[Written problem]: Please transcribe the lines of the items below exactly, starting at the line that contains "Sustainable [1182, 1068]" and ending at the line that contains "agreed [411, 1781]". Include both of those lines.

[Task input]:
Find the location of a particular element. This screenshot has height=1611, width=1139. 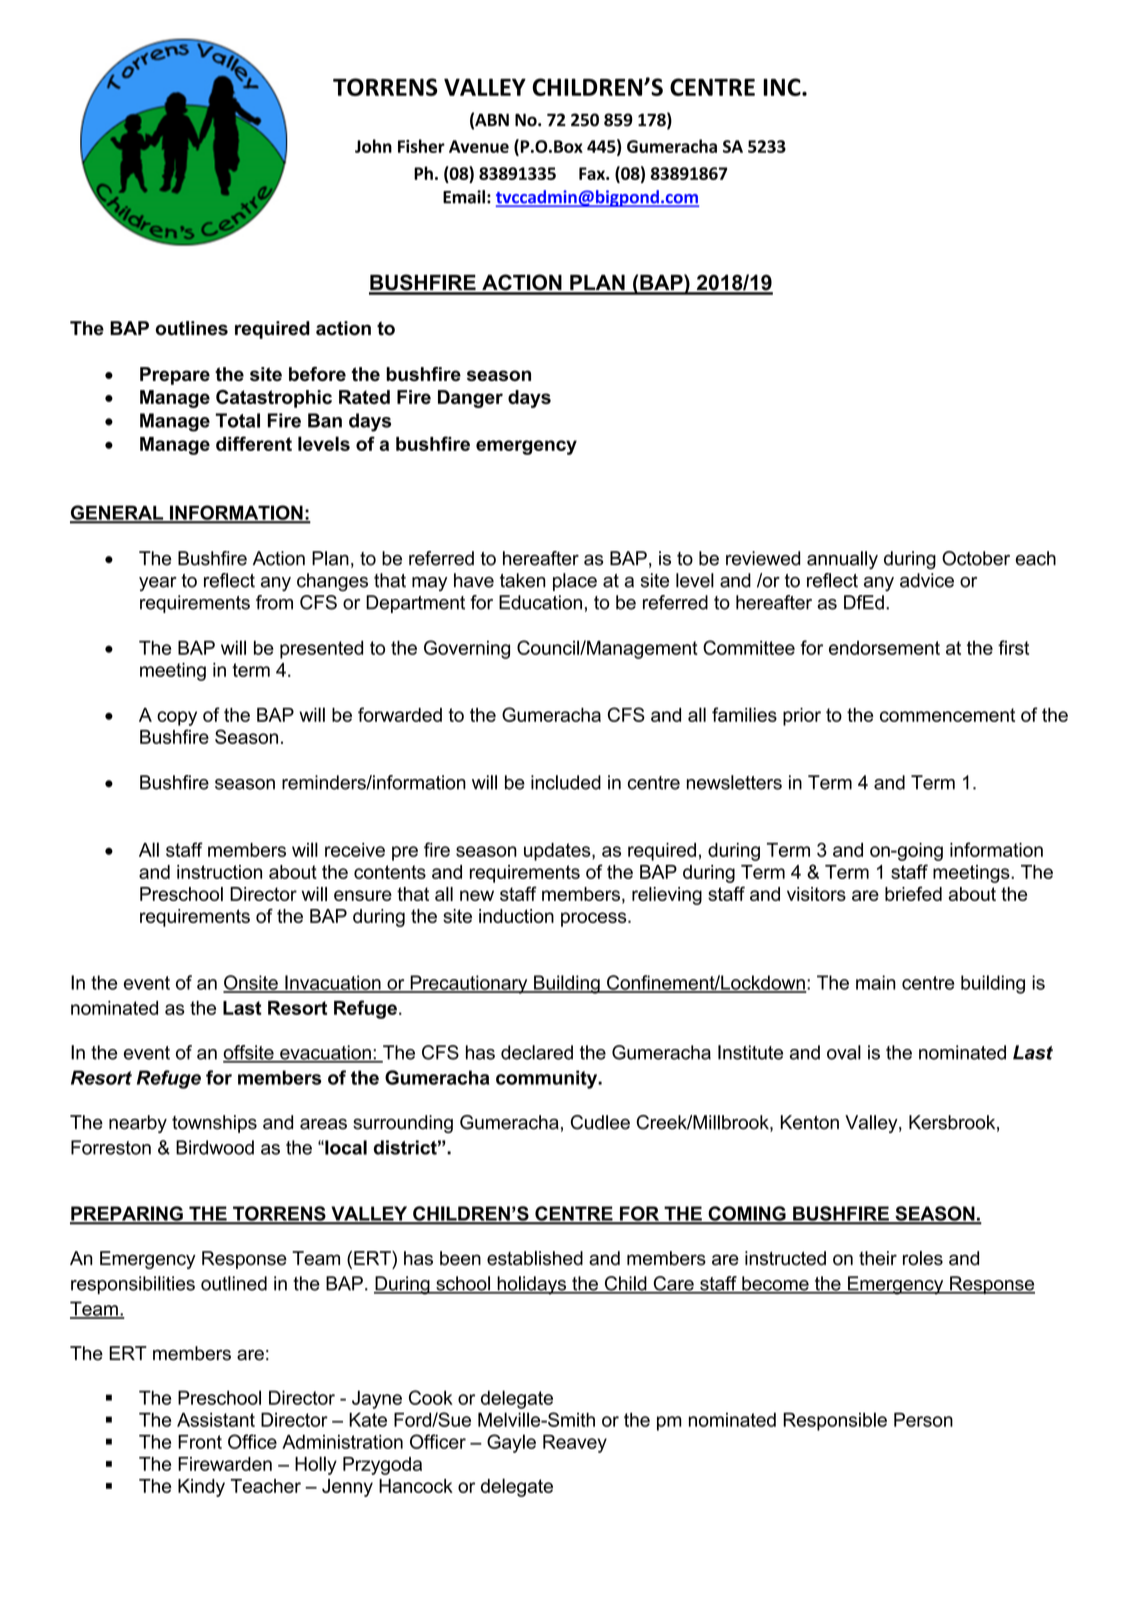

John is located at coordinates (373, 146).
...
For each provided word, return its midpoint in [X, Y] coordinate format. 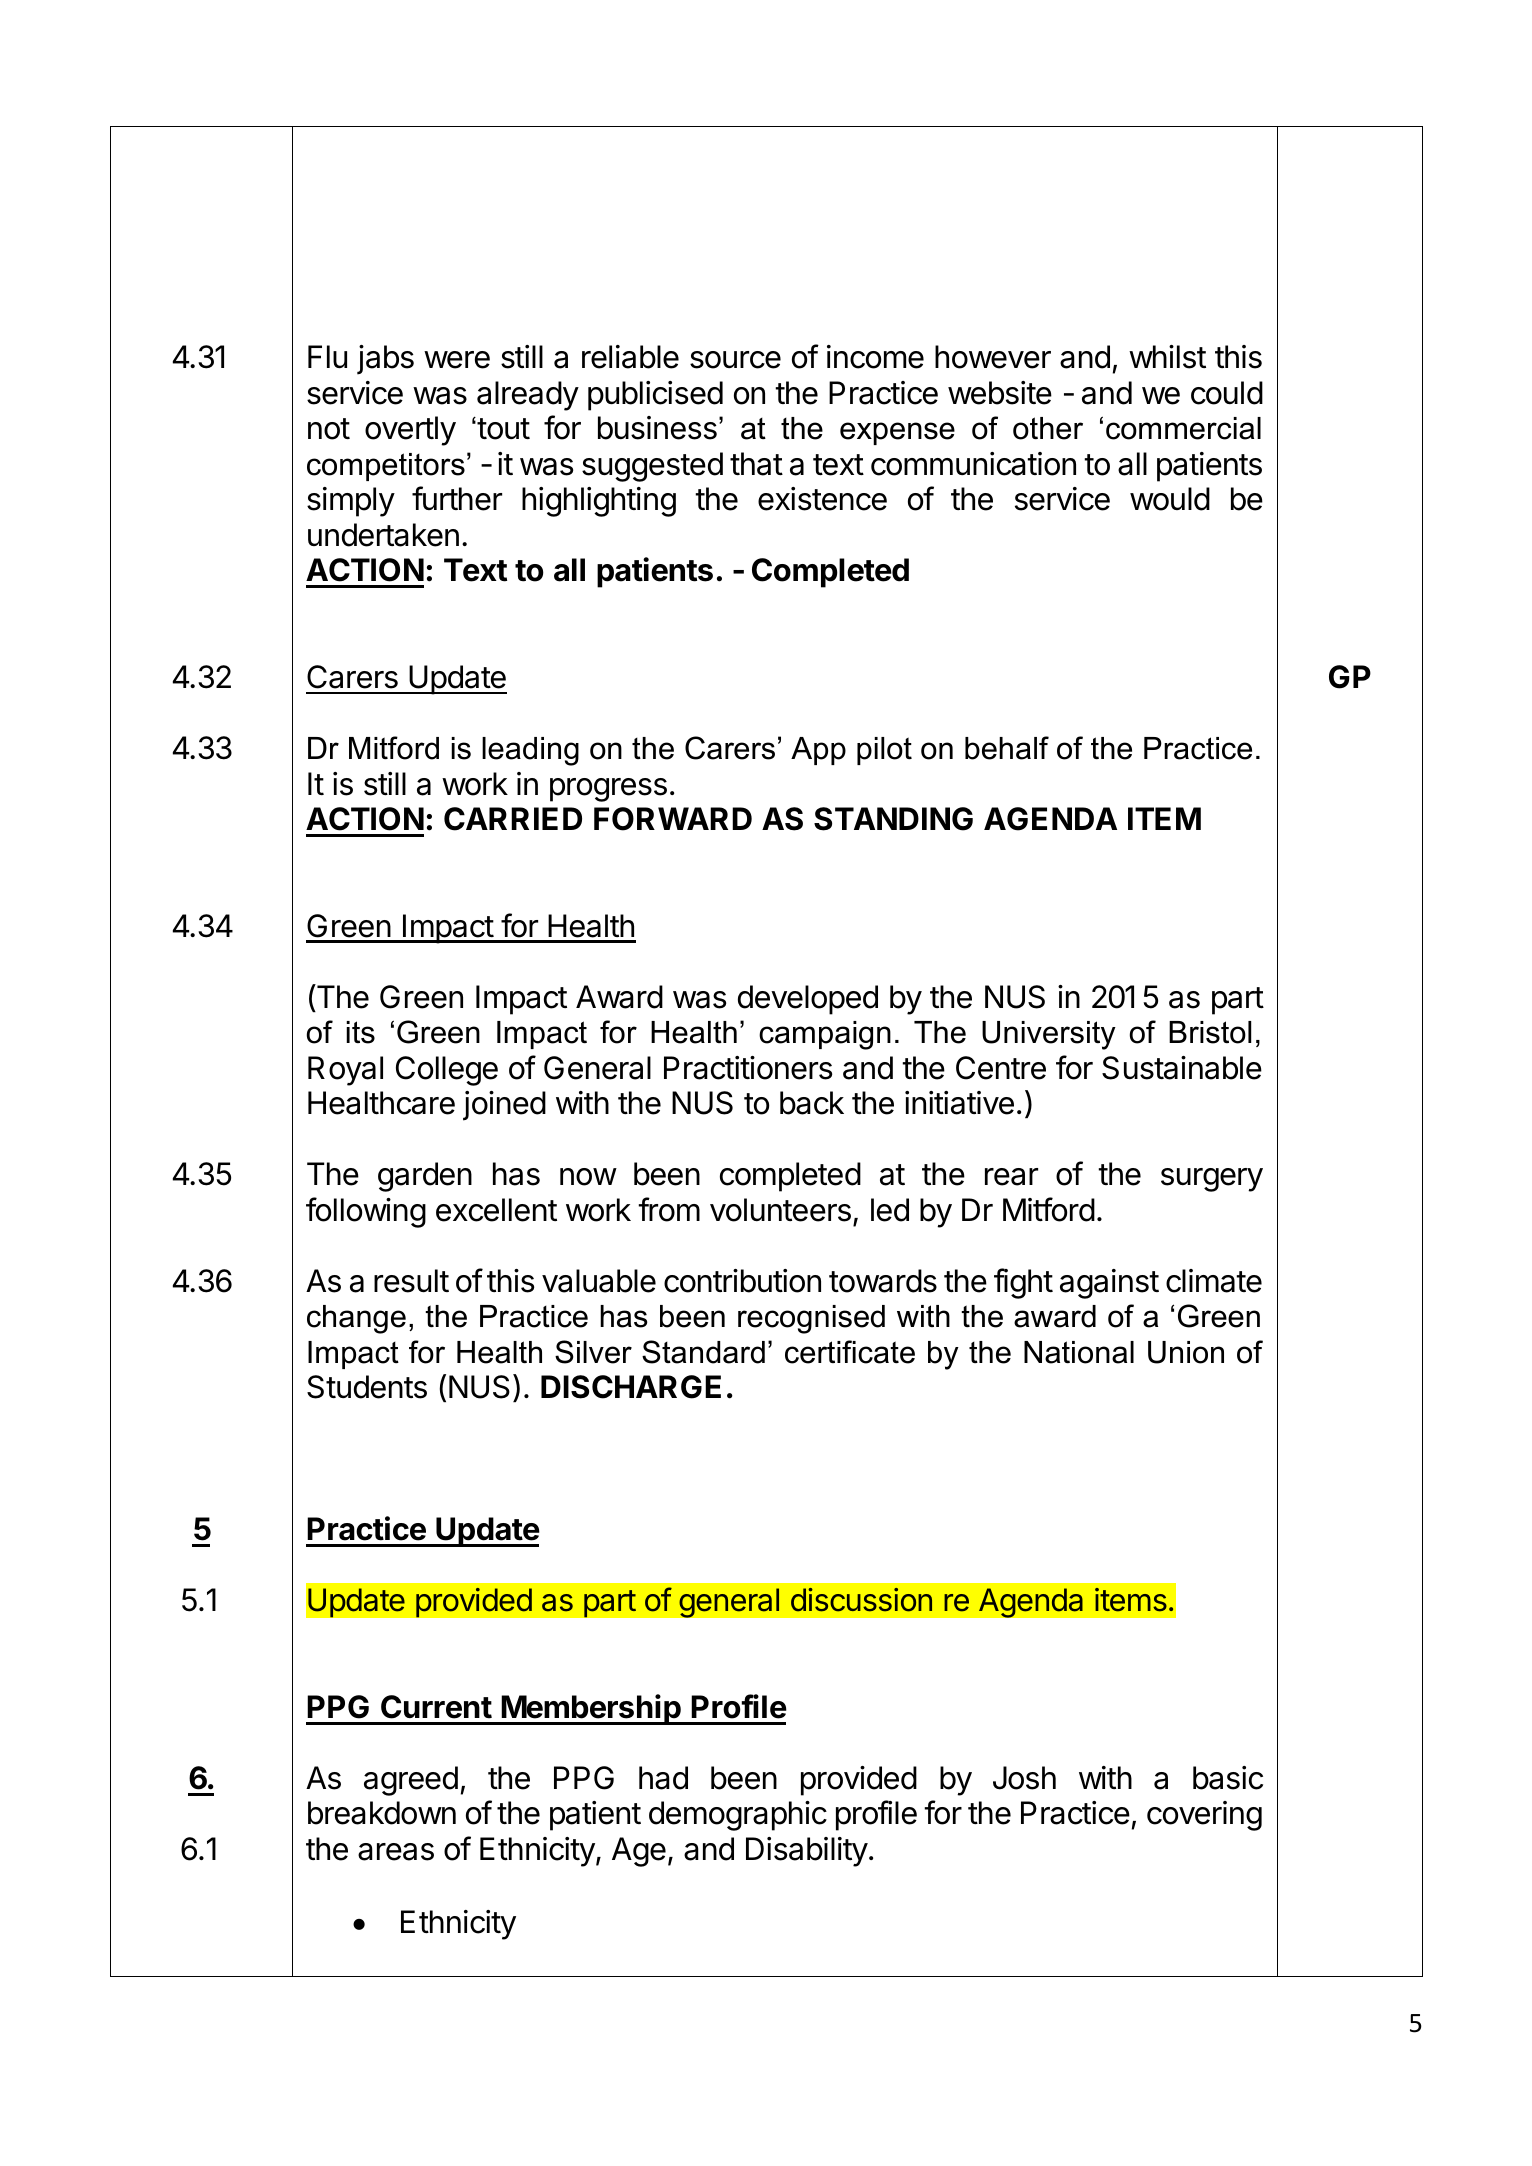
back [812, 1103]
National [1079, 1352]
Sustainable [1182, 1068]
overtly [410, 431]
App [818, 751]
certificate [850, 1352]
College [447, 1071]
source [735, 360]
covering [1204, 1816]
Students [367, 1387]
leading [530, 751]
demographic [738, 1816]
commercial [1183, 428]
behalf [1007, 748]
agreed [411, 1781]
---
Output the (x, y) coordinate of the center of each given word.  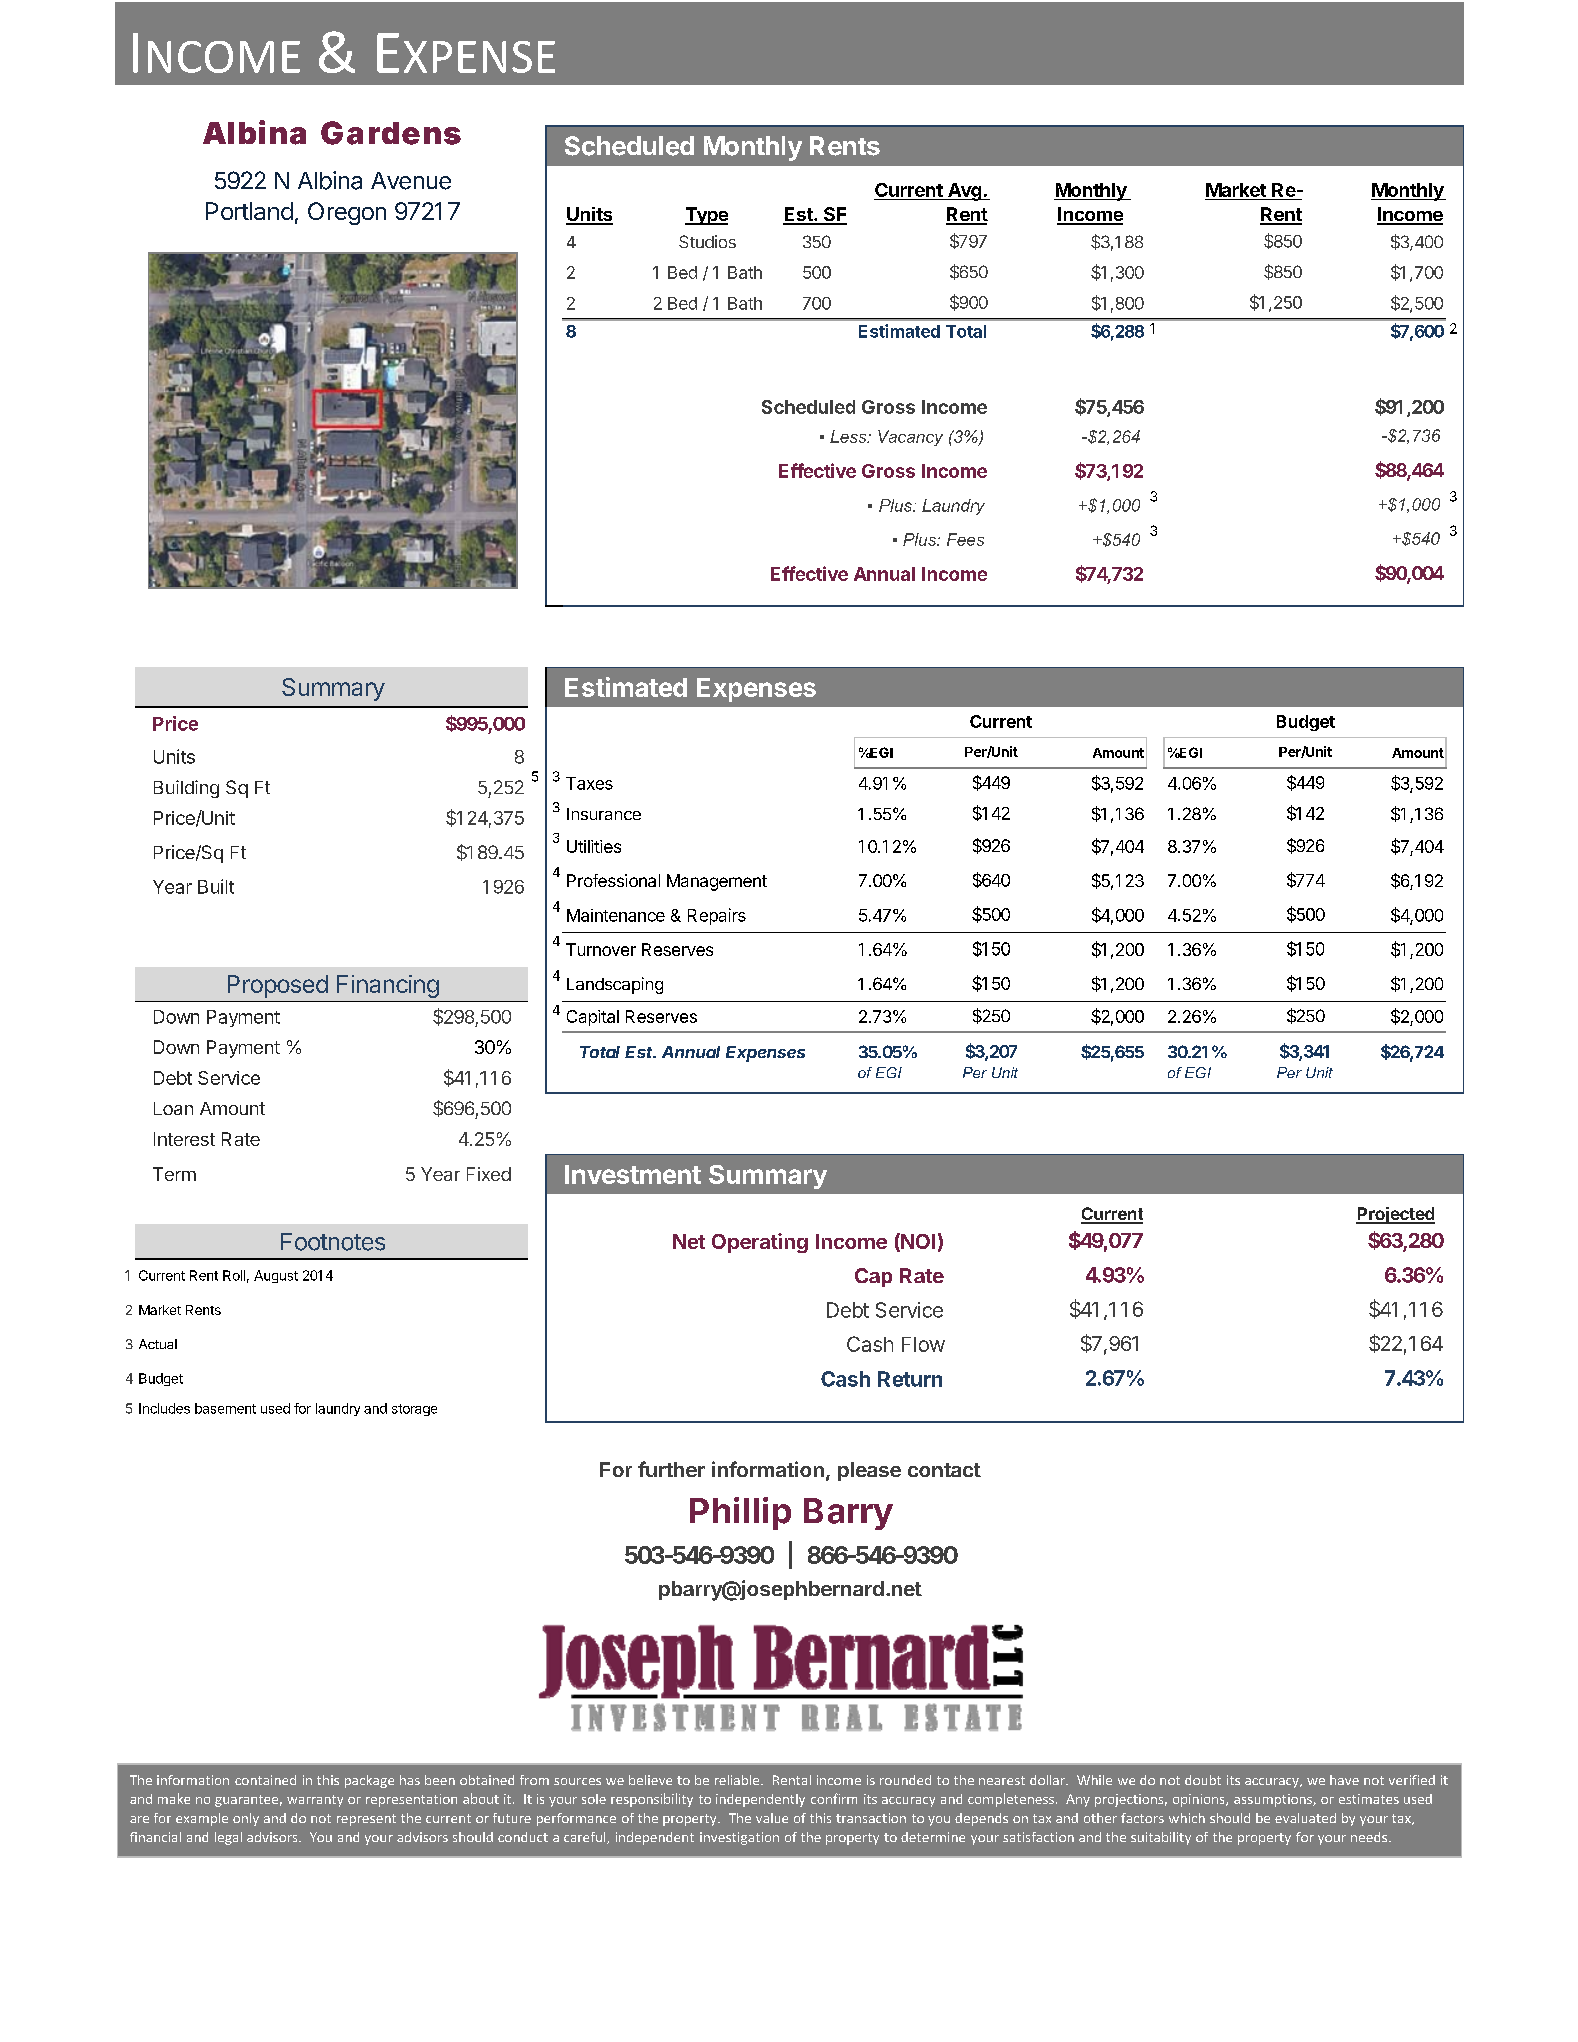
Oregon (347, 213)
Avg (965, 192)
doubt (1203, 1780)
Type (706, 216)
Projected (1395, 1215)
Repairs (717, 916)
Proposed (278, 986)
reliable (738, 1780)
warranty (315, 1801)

[Complete output]:
Sustainable [1182, 1068]
overtly [410, 431]
App [818, 751]
certificate [850, 1352]
College [447, 1071]
source [735, 360]
covering [1204, 1816]
Students [367, 1387]
leading [530, 751]
demographic [738, 1816]
commercial [1183, 428]
behalf [1007, 748]
agreed [411, 1781]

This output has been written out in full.